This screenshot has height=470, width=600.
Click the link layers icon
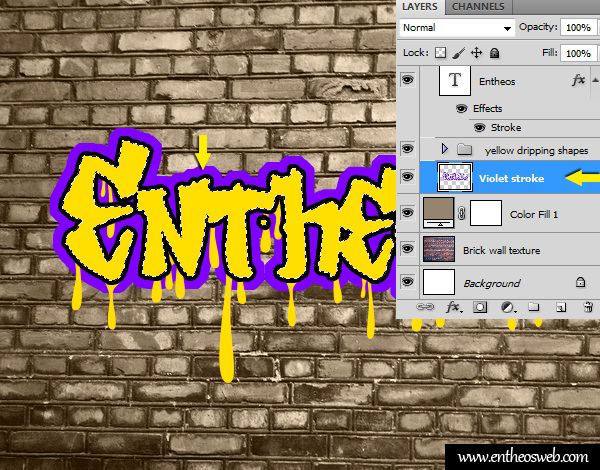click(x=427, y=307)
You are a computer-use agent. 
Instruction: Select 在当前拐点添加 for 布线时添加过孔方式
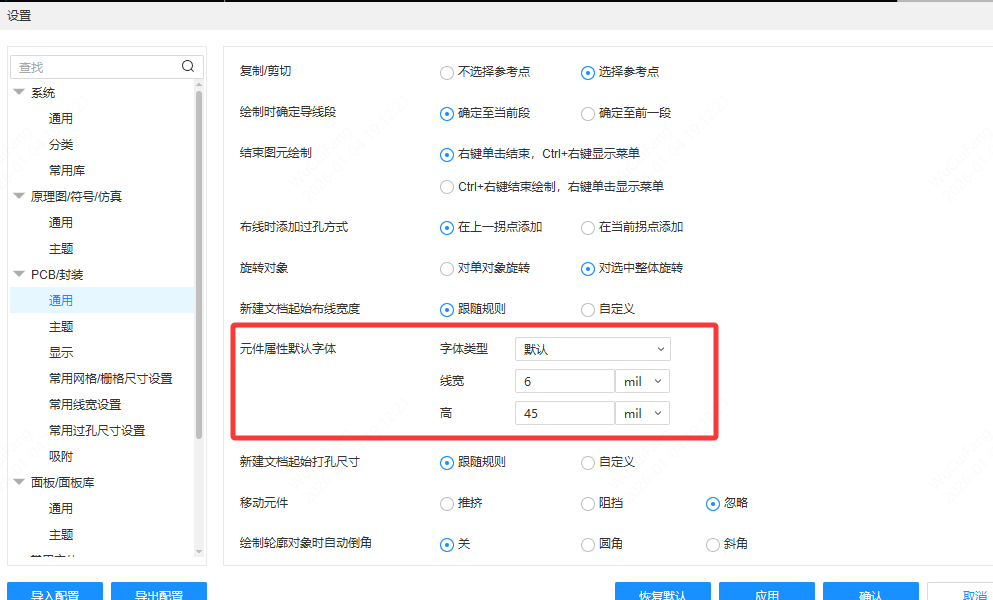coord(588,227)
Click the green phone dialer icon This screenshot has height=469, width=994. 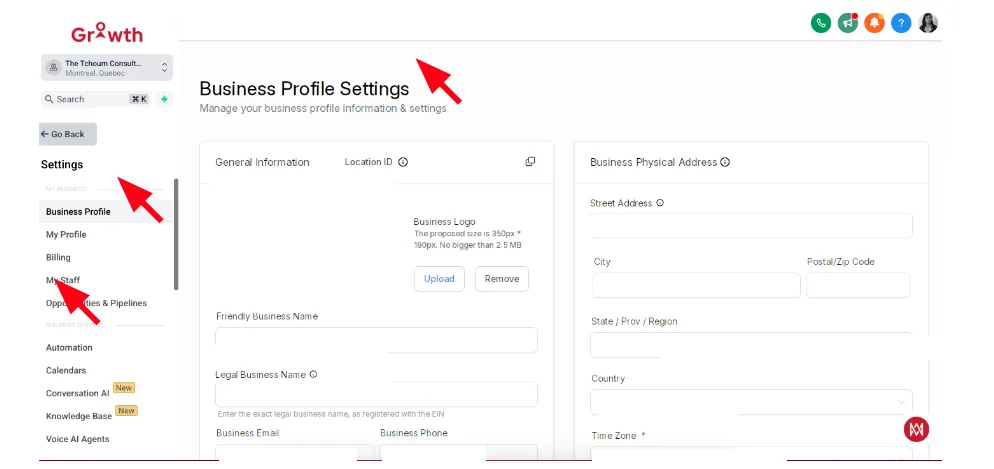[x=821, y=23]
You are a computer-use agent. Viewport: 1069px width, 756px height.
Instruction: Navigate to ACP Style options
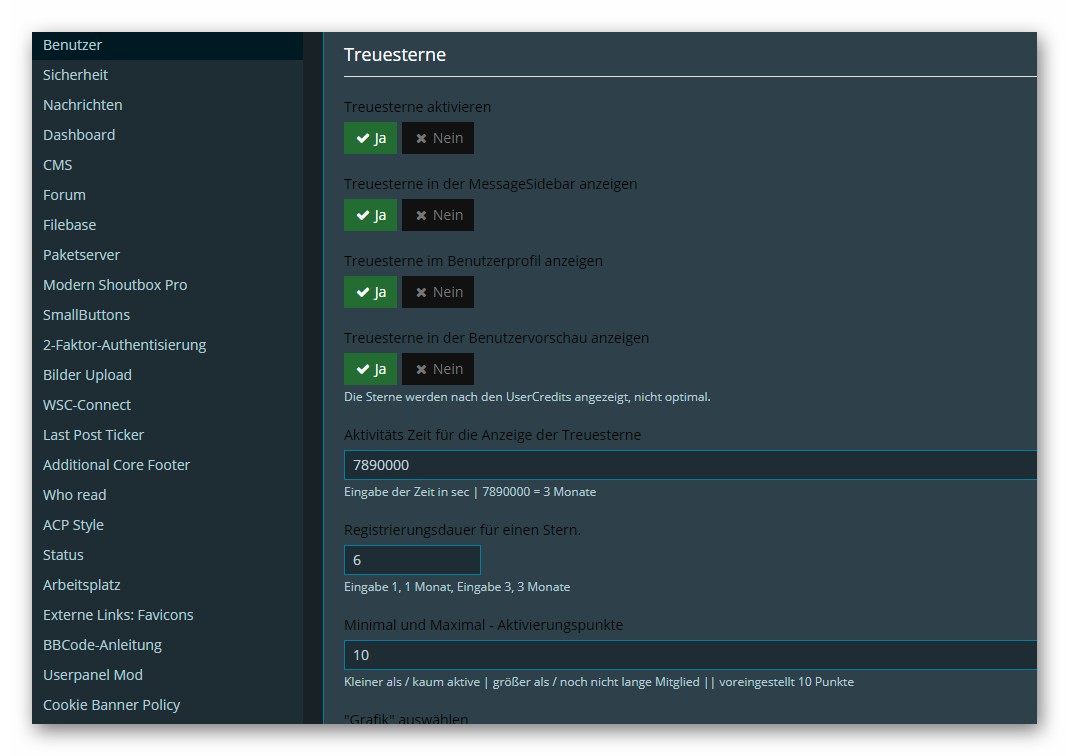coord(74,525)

Your task:
Report how many lines above contain the string "Instruction", giving only the number.

Answer to the task:
2